Switch to max view to see interest rate levels in 1997
http://www.tradingeconomics.com/singapore/interest-rate
http://www.tradingeconomics.com/united-states/interest-rate

bargain hunter
08-09-16, 09:24
a buyer upped the bid for my friend's OCR condo today by 6%

upped to +8% and deal closed.

Kelonguni
08-09-16, 09:32
upped to +8% and deal closed.

Wise buyer and seller.

Fence sitters should be on high alert for fast and furious action.

Govt is unlikely to do anything unless price moves beyond 20 % minimum. Don't cry this cry that then.

bargain hunter
08-09-16, 09:51
Wise buyer and seller.

Fence sitters should be on high alert for fast and furious action.
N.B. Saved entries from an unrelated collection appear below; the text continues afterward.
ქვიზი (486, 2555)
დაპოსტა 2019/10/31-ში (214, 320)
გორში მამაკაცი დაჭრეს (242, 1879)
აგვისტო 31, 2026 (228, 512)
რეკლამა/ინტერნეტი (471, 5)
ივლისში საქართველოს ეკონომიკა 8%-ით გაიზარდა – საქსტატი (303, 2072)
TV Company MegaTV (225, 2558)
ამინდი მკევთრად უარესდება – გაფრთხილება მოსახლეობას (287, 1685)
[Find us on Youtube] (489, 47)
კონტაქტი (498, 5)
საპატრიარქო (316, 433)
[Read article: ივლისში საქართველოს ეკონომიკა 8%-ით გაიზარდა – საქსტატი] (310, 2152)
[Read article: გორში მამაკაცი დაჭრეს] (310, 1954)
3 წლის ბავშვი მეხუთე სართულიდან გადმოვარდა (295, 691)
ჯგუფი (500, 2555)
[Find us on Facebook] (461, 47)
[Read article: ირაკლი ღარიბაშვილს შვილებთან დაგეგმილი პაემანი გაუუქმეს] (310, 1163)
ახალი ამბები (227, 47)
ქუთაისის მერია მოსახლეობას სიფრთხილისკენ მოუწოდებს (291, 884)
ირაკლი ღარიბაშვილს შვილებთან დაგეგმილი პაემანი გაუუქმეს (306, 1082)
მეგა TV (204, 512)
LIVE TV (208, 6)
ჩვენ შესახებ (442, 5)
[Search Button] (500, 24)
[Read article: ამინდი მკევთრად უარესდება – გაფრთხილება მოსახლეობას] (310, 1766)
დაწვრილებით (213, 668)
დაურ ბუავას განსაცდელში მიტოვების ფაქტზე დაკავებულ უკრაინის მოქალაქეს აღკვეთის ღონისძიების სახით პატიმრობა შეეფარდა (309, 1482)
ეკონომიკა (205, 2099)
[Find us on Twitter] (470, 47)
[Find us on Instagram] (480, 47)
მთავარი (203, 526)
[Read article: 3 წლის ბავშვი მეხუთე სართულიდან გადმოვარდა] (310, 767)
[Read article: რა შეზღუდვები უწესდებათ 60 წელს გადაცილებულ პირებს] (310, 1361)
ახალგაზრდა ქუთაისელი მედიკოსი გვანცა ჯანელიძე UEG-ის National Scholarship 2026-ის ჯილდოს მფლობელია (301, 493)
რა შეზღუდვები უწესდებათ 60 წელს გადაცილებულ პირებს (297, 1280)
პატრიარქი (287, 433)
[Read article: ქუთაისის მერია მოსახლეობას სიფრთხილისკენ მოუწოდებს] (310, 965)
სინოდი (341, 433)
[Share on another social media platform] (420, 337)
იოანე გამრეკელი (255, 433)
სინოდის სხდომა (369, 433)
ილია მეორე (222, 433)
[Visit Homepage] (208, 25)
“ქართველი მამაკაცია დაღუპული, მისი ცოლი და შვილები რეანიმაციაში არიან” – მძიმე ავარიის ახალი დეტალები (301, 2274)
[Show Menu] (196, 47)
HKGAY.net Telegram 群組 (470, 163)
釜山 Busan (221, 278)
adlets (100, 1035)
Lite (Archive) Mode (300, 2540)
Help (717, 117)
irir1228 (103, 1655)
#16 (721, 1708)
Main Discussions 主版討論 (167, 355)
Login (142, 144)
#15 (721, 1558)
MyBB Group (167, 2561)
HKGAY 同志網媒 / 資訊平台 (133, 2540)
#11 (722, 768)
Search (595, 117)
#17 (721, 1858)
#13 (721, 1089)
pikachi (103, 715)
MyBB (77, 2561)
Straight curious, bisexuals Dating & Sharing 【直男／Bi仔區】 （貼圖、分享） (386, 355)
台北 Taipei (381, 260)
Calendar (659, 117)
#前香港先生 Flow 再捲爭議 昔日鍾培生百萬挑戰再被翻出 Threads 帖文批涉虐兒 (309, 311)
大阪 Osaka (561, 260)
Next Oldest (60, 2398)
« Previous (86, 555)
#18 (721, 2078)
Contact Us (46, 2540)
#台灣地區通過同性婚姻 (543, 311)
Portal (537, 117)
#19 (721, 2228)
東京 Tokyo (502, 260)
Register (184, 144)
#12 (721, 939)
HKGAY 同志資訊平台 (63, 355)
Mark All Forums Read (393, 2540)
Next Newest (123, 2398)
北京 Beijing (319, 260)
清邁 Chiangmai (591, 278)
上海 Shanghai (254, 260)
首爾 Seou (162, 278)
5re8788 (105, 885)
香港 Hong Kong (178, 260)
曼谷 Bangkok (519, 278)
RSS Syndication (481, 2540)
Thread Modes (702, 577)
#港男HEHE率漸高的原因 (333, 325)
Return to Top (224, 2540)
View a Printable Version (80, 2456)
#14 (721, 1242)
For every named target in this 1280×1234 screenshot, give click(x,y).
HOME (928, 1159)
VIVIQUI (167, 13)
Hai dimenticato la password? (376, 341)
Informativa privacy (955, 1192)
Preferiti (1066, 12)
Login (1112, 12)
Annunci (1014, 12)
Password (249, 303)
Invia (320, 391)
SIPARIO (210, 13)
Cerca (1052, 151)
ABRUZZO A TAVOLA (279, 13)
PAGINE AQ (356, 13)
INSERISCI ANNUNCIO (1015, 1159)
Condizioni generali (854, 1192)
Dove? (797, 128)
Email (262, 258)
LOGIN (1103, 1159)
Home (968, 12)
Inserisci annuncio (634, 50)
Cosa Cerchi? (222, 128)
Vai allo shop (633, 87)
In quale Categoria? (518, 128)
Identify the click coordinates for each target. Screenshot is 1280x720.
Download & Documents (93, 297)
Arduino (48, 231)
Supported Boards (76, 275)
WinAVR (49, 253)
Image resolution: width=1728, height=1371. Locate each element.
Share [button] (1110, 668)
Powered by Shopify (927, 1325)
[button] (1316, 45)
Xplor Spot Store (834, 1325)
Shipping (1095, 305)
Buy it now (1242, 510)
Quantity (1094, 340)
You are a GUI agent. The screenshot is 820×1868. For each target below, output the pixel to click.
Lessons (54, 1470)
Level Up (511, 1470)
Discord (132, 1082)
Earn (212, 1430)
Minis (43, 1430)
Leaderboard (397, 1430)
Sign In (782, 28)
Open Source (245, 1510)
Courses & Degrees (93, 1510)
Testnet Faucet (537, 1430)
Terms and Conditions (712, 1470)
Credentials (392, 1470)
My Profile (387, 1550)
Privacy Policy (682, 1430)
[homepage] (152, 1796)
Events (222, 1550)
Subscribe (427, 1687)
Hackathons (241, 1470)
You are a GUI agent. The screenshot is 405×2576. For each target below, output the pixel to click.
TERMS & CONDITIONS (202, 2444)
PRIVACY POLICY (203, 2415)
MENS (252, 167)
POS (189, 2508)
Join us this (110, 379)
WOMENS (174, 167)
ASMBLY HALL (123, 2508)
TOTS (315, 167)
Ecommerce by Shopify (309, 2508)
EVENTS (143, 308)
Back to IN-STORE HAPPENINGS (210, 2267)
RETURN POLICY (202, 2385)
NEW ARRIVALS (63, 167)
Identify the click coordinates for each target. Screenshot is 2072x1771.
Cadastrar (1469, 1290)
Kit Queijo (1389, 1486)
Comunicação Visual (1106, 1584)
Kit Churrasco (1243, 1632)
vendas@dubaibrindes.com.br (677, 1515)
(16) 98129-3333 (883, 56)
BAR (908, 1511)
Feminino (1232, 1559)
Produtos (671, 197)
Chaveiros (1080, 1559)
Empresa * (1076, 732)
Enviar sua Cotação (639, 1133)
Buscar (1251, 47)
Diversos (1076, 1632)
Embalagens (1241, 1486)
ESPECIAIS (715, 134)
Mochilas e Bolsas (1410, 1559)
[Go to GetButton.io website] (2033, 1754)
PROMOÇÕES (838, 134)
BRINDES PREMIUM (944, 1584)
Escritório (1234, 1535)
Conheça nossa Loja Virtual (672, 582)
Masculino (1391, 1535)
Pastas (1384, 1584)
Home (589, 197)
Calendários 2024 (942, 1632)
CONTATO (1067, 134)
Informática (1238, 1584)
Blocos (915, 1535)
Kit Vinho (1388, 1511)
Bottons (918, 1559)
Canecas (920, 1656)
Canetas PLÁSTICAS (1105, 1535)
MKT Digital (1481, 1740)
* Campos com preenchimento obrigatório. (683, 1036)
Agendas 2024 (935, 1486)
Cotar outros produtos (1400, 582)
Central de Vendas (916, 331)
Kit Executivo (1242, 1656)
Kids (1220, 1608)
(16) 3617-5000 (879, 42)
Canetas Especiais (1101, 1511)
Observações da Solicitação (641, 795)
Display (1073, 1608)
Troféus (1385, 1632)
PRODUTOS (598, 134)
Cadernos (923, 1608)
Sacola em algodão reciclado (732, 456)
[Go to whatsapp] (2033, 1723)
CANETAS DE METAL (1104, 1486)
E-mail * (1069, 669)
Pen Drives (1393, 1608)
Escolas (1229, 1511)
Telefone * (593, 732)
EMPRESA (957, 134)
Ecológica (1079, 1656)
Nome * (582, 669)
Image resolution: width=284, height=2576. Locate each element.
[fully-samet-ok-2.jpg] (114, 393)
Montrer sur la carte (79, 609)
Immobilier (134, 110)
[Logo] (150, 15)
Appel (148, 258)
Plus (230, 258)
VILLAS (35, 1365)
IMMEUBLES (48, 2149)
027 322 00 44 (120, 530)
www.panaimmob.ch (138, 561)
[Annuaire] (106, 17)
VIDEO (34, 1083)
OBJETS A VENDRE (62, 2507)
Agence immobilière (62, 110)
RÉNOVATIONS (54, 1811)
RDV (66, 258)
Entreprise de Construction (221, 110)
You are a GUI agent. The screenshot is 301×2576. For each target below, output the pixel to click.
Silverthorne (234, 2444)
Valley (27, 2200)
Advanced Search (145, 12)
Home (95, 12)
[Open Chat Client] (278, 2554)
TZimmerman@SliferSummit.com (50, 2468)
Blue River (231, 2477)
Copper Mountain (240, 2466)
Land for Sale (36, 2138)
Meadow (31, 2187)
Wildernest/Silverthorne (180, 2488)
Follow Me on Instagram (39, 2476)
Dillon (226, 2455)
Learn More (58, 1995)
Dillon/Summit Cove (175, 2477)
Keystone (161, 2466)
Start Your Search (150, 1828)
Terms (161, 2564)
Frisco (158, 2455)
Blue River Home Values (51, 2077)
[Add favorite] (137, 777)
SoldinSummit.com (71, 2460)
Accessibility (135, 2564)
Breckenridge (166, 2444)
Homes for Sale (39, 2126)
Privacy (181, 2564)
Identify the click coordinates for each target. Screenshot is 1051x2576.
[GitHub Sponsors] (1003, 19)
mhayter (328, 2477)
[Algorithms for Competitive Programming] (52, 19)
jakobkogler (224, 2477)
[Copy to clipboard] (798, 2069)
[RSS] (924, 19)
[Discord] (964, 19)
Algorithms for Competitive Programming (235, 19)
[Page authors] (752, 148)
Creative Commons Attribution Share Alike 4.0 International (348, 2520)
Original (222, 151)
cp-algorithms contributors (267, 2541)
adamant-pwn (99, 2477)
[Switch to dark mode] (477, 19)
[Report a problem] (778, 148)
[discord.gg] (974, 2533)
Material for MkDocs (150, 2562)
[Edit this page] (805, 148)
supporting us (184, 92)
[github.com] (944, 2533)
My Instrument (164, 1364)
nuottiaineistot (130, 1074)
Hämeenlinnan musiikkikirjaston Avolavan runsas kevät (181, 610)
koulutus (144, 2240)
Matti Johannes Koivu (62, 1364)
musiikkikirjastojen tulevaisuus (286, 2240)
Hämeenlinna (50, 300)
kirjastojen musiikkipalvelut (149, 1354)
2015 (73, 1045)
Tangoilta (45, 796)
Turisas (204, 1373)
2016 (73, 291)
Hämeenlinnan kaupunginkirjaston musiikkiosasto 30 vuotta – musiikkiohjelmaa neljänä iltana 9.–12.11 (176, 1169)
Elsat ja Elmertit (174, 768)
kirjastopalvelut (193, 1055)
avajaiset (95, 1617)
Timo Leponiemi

Govt is unlikely to do anything unless price moves beyond 20 % minimum. Don't cry this cry that then.

seller needed to upgrade from 3 bedroom to 4 bedroom, buyer seems to be in an urgent need to buy.

bargain hunter
08-09-16, 09:54
net profit "only" $93k for holding 4 years while it was being built. agent/co-broke demanded 1% each!

Kelonguni
08-09-16, 10:07
net profit "only" $93k for holding 4 years while it was being built. agent/co-broke demanded 1% each!

I am in similar shoes as the seller. Thinking to sell a 3Bedder to buy a 4Bedder too. Not daring enough previously.

But then, come to think of it, The seller probably put in no more than 300K or 400K (all in) into the property. The gain is very substantial loh, definitely beats most stocks and definitely CPF.

bargain hunter
08-09-16, 11:43
I am in similar shoes as the seller. Thinking to sell a 3Bedder to buy a 4Bedder too. Not daring enough previously.

But then, come to think of it, The seller probably put in no more than 300K or 400K (all in) into the property. The gain is very substantial loh, definitely beats most stocks and definitely CPF.

yup, just that his original intention was to buy for own stay, not flip. so bro, r u daring enough now? :)

Kelonguni
08-09-16, 11:58
yup, just that his original intention was to buy for own stay, not flip. so bro, r u daring enough now? :)

Have continued to save since that period bought. With the new funds can indeed qualify to upgrade. But still in SSD period so maybe wait a while more.

Should ultimately be for own stay as well. If for rental 3BR is big enough, maybe too big.

3BR is big enough for the time being in my current place as well.